Perkataan Su Li berhasil menyulut emosi Wu Xia. Benar kata Wei Fang, Su Li itu tipikal orang yang sangat menyebalkan. Ucapan asal wanita itu benar-benar tidak tahu tempat. Hanya saja Wu Xia berusaha untuk meredam amarahnya yang mulai menggebu. Wanita paruh baya itu kemudian bangkit berdiri. “Jangan terlena jika kau sedang di atas, hati-hati. Semakin ke atas, lumut akan semakin licin dan membuatmu tergelincir.”

“Tenang saja, anda tidak perlu khawatir. Saya akan membersihkan  lumut-lumut itu sebelum melewatinya. Kecuali jika lumut itu tidak tahu diri dan selalu tumbuh mengganggu.”

Ucapan Su Li berhasil membuat wajah Wu Xia merah padam. Tanpa berbicara lagi, ia kemudian melenggang keluar ruangan yang ditutup dengan debuman keras pintu kayu berpelitur itu.

Su Li menyenderkan kepalanya di punggung sofa. Berdebat selalu berhasil membuat energinya habis. Wanita itu kemudian menutup matanya, “Akhirnya tenang juga.”

***

“Selamat pagi, Nyonya Su,” sapa Xiao Lu ketika melihat Su Li memasuki lift.

“Selamat pagi, bagaimana rasanya bekerja di bagian Keuangan?”

Su Li dapat melihat Xiao Lu menggaruk tengkuknya sesaat sebelum menjawab, “Sepertinya saya lebih cocok di Investor Relation. Divisi Keuangan terlalu menakutkan.”

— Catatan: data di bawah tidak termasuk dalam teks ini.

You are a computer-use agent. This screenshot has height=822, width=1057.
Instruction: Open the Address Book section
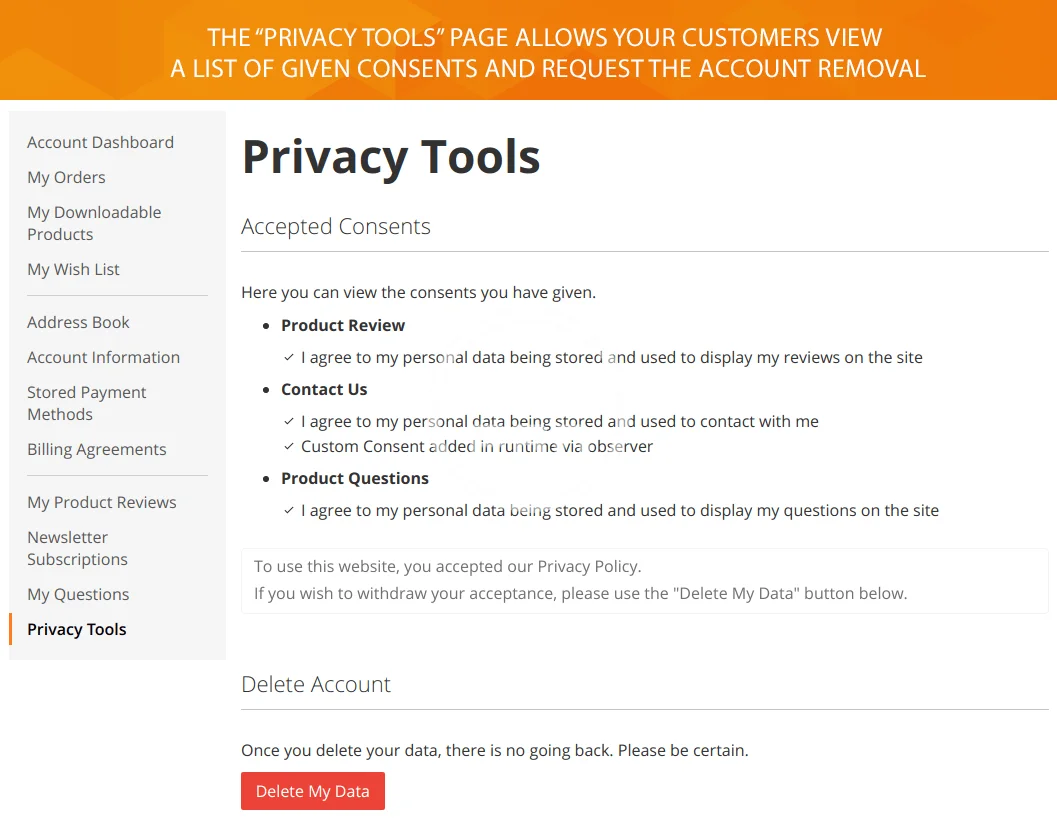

Wanita itu terkekeh. Ia dapat mengerti apa yang dimaksud oleh pemuda itu, hanya saja ia membutuhkan seseorang yang bisa ia gunakan untuk mengorek kecurangan apa saja yang telah terjadi di divisi itu. “Tidak lama, jika  kau bertahan setidaknya enam bulan ini, maka tidak perlu khawatir dengan karirmu.”

Wajah kusut Xiao Lu berubah menjadi cerah setelah mendengar ucapan Su Li.

“Jadi apa yang telah kau dapatkan?” tanya Su Li. Karena ia yakin Xiao Lu tidak mungkin kurang  kerjaan sehingga menunggunya. Benar saja, pemuda itu mengeluarkan sebuah diska lepas.

“Untuk sementara saya hanya mendapatkan ini,” ucapnya sambal menyerahkan diska lepas itu kepada Su Li.

“Kerja bagus,” ucap Su Li tepat sebelum pintu lift terbuka dan ia melenggang keluar. Tidak salah ia memilih Xiao Lu. Kemampuan pemuda itu dalam mengumpulkan informasi patut diacungi jempol. Su Li segera memeriksa sesampainya ia di meja kerjanya.

Senyum puasnya tercetak melihat berbagai data yang sudah dikelompokkan dengan rapi sesuai tahun oleh Xiao Lu. Ia kemudian membuka salah satu folder yang tertulis tahun ini. Laporan keuangan kuartal pertama terpampang sebagai judul dari file tersebut. Su Li kemudian menelusuri dokumen tersebut dengan seksama, mencatat beberapa informasi yang menurutnya tidak masuk akal.

Dahinya berkerut dalam, bolak-balik ia memastikan apa yang ia tulis sesuai dengan laporan yang terpampang di layar.

“Mengapa biaya pemeliharaan sistem bisa sebesar ini?”